Nominee for Director of National Intelligence Haines hearing in Washington

By Mark Hosenball and Arshad Mohammed

WASHINGTON (Reuters) - The United States should take an "aggressive stance" toward the threat posed by the aggressive and assertive China that it faces today, Avril Haines, President-elect Joe Biden's choice for the top U.S. intelligence job, said on Tuesday.

Biden's nominee for Director of National Intelligence (DNI) also said she thought it would be some time before Tehran returned to strict compliance with the 2015 Iran nuclear deal and that the Democratic Biden administration might itself return to the agreement, which outgoing Republican President Donald Trump abandoned in 2018.

Haines, a former CIA deputy director, said her priorities include restoring trust and confidence within the U.S. intelligence community, which Trump at times denigrated, as well as among the American people.

Pressed by both Republican and Democratic senators on the importance of the Chinese intelligence threat, Haines said she would make it a priority to devote more resources to China.

"Our approach to China has to evolve and essentially meet the reality of the particularly assertive and aggressive China that we see today," she said. "I do support an aggressive stance, in a sense, to deal with the challenge that we are facing."

Haines also told the committee that U.S. agencies have "not solved the issue" of deterring cyber attacks and have not yet figured out how to handle such asymmetric threats.

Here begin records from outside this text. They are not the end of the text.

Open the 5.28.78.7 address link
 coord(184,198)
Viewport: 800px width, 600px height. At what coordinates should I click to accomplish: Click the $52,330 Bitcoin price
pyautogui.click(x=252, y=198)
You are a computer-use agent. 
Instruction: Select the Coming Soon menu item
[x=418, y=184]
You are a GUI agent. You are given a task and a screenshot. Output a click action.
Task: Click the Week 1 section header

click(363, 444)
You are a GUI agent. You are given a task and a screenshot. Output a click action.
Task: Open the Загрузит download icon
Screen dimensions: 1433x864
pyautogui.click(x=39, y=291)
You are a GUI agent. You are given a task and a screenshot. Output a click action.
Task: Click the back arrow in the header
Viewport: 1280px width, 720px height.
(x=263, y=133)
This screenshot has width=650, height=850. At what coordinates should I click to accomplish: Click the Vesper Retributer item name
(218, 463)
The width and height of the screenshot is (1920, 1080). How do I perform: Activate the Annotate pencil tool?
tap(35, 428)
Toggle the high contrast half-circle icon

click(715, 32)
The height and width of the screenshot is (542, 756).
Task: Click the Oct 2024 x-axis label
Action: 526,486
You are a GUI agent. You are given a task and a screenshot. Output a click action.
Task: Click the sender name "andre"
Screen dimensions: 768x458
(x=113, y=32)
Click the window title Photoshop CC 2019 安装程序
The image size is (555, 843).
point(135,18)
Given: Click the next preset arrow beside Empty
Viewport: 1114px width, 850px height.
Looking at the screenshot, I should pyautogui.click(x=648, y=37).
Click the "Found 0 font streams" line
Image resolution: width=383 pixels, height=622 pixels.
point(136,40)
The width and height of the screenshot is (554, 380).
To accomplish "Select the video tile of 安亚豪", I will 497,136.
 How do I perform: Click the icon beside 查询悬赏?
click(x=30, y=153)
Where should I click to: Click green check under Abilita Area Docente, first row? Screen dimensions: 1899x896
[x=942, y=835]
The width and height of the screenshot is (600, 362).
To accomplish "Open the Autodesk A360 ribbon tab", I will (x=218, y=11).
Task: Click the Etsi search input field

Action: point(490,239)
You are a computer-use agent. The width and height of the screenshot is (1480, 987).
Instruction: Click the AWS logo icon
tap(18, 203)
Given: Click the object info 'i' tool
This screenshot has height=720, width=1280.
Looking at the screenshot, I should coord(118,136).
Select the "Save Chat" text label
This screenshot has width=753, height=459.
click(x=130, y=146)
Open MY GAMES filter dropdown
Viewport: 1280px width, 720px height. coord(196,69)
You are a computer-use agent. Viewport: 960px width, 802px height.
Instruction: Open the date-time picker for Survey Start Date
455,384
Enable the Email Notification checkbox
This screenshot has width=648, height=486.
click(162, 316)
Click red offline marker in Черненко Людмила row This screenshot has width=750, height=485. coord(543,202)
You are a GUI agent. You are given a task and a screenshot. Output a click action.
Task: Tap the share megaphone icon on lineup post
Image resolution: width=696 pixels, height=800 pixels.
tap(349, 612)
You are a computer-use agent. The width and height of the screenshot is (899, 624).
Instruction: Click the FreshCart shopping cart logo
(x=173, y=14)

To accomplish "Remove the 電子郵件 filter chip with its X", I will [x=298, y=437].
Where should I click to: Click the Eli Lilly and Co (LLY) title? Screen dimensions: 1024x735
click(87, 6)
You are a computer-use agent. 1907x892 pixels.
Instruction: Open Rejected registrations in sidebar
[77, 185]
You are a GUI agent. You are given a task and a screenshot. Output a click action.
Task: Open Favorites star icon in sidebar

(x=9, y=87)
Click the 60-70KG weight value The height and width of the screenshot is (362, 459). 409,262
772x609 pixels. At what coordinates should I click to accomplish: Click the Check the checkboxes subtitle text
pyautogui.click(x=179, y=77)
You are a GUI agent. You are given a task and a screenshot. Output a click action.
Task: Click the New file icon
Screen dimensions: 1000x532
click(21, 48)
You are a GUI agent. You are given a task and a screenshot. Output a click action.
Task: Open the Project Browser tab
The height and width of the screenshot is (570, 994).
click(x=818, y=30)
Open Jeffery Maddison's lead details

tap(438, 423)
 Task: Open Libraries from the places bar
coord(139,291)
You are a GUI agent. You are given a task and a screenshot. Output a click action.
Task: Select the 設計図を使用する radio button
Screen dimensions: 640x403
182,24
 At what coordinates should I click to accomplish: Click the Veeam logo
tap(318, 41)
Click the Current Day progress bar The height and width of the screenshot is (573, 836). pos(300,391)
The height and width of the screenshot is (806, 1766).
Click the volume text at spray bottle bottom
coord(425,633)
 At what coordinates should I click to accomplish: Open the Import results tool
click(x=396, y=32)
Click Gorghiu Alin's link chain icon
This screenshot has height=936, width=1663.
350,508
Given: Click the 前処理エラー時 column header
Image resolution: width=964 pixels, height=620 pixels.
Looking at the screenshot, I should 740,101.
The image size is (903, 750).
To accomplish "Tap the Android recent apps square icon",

She said President-elect Biden has indicated the United States should find a way to impose costs on attackers for the recent SolarWinds attacks, attributed to Russia, on U.S. government agencies and businesses. Russia has denied responsibility.

Speaking to the Senate Intelligence Committee that will vote on her nomination, Haines drew an implicit contrast to the Trump administration, which at times has been accused of politicizing intelligence agency findings.

"The DNI must never shy away from speaking truth to power — even, especially, when doing so may be inconvenient or difficult," she said. "The DNI must insist that, when it comes to intelligence, there is simply no place for politics — ever."

Haines' confirmation was expected to move rapidly, a Democratic congressional official said, though some activists have questioned her role in helping to manage the CIA's response to probes of its past use of harsh interrogation techniques.

In a possible effort to neutralize that issue, Haines told the panel she would not permit their use and that she believed "waterboarding in fact constitutes torture under the law."

In a written answer to panel questions, she said she believed that post-Sept. 11, 2001, interrogation methods used on suspected extremists "included torture, which violates U.S. commitments and obligations" under U.S. laws and international conventions.

Senator Mark Warner, the panel's incoming chairman, praised Haines in a statement. He said the committee would schedule a vote on her nomination as soon as possible, and urged the full Senate to confirm her "without any unnecessary delay."